Make sure your coded-up models have the correct particle symmetry

This really falls under the advice to clearly understand each part of your ansatz, and can be checked using those exactly known cases. If you accidentally take absolute values, or aren’t careful with square roots (say, in a Pfaffian), then you might mistakenly kill the antisymmetry of a Fermionic ansatz.

Be sure flat is flat, have a policy against premature claims of convergence

Think your VMC has converged? Take the running mean of your optimisation (energy-step) curve over a bunch of steps, ignore the errorbars, and plot a horizontal line at the final energy. Do they match? The human mind is a wonderful thing, but sometimes it confuses desire with reality.
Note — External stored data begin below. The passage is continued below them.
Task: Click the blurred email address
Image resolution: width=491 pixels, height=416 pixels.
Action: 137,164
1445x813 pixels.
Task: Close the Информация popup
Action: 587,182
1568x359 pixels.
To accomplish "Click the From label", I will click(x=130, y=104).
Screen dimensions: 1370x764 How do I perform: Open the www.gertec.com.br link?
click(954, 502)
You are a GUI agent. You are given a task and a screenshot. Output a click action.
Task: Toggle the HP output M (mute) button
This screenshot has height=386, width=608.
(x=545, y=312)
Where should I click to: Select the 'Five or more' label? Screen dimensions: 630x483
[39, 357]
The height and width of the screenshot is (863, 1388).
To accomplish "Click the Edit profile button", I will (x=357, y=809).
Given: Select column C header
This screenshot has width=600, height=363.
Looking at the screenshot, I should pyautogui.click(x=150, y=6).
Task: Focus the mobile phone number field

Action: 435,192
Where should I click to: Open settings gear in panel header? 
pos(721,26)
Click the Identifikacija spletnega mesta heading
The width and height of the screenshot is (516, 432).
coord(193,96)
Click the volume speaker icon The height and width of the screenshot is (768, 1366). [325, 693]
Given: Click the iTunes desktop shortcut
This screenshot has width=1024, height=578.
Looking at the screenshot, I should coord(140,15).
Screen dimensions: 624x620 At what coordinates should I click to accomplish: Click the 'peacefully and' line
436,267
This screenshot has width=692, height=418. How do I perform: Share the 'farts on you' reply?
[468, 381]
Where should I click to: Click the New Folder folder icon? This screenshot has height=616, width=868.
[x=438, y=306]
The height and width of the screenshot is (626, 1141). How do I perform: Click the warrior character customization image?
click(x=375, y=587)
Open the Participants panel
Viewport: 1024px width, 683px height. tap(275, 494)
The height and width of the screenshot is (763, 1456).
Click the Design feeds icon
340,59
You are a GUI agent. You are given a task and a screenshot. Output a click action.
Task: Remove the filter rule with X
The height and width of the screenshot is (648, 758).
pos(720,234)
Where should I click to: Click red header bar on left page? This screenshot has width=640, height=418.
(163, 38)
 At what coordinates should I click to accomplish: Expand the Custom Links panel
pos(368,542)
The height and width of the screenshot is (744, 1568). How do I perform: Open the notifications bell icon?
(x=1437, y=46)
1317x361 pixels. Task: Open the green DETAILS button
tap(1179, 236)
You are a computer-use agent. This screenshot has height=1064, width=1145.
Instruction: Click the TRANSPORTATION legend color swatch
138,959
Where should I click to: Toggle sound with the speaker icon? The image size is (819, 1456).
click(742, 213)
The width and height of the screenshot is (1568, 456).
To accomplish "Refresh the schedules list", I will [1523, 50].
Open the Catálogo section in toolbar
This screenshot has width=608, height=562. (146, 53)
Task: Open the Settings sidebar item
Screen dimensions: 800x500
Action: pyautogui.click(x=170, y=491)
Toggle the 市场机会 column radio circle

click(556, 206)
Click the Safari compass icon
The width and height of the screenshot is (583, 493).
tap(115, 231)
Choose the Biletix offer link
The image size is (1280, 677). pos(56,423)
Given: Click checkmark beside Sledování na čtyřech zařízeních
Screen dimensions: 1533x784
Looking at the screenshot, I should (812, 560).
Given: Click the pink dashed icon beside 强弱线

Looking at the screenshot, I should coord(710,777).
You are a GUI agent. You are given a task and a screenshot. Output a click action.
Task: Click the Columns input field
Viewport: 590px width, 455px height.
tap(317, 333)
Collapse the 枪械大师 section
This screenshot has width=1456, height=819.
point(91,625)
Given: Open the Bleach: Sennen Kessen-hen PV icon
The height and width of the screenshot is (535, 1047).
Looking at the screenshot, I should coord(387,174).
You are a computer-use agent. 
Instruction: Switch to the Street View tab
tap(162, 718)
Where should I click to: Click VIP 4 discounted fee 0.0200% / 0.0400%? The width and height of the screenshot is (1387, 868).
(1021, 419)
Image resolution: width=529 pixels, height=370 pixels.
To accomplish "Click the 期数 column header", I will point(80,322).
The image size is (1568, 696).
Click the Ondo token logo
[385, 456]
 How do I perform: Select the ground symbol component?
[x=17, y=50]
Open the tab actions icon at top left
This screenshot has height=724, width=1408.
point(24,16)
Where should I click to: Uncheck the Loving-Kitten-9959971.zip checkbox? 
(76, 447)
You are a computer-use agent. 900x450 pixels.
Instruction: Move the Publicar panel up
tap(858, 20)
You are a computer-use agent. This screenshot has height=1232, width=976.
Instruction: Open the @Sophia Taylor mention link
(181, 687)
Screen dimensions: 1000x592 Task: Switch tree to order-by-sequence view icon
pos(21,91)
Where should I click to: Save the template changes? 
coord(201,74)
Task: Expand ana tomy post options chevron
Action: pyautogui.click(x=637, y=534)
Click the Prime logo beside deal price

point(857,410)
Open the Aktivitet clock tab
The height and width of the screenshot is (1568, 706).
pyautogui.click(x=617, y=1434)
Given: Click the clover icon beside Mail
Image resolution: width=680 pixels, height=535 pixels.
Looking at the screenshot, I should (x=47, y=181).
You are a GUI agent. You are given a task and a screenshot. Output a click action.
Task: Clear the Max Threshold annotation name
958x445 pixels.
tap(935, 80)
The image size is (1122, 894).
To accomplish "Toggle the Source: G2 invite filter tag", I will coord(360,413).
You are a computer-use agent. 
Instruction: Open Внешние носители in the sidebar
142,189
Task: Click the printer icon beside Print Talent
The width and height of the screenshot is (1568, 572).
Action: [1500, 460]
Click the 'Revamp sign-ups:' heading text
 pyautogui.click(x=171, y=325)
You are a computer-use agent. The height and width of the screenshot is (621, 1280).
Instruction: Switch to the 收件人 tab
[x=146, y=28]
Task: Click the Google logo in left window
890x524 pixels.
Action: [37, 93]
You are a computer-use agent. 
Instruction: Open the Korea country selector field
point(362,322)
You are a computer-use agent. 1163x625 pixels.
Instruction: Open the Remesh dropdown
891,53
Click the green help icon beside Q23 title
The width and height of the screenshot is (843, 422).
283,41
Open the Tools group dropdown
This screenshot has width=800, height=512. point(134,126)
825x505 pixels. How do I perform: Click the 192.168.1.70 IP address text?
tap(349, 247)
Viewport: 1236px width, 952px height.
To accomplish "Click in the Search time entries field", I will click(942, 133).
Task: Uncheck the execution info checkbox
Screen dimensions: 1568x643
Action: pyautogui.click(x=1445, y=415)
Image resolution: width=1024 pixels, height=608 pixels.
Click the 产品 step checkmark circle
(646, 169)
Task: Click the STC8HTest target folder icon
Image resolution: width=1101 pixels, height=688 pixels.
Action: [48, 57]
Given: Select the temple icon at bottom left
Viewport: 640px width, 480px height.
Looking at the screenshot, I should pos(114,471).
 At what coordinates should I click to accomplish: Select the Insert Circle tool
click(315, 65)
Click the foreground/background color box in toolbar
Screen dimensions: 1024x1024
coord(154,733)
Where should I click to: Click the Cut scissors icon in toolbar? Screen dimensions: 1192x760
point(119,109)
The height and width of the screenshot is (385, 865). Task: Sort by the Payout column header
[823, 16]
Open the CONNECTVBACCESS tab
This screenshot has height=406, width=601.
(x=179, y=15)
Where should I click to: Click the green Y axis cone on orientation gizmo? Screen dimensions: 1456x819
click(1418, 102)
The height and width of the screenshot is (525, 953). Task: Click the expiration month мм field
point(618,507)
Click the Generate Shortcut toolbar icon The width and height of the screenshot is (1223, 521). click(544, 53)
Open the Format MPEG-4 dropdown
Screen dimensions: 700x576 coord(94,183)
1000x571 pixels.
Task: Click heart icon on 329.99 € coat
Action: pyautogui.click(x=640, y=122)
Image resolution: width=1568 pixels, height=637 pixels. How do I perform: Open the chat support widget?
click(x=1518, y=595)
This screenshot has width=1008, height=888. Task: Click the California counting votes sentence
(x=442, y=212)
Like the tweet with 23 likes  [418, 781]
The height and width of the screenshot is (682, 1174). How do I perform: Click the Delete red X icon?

Check the dtypes of parameters and wavefunction/Hamiltonian output are correct

More than once I’ve spent hours debugging a Hamiltonian or Ansatz only to discover that I’m accidentally setting the output type to be float when it needs to be complex. It can be a good idea to give an LLM your code and ask it to check the dtypes in case you aren’t sure.

Avoid unnecessary biasing of initialisation

When working with a new model or a new Ansatz, first test random initialisation of the parameters and samples to avoid biasing into suboptimal local minima, even if you intend to bias it eventually (perhaps with HF orbitals or preconfigured samples).

As an example, once I was working with a Hamiltonian that optimised abysmally given random initialisations of the model parameters. At this point, I switched to initialising it with orbitals obtained from self consistent Hartree-Fock calculations, which performed much better! At some point we pivoted to a different Hamiltonian (structurally different, not just a tuned parameter). It was a mistake to assume that the biased initialisation was useful here. In fact, for this Hamiltonian the biased initialisation got quickly stuck in a poor local minima, while the random initialisation performed brilliantly. Of course, it took me longer than I would have liked to realise this.

If a totally random initialisation cannot reach the energies obtained with a set of biased initial orbitals, ask why? Try to understand this. If you have a good reason then it’s fine to bias, but without one it’s dangerous because you won’t be aware of when it breaks down.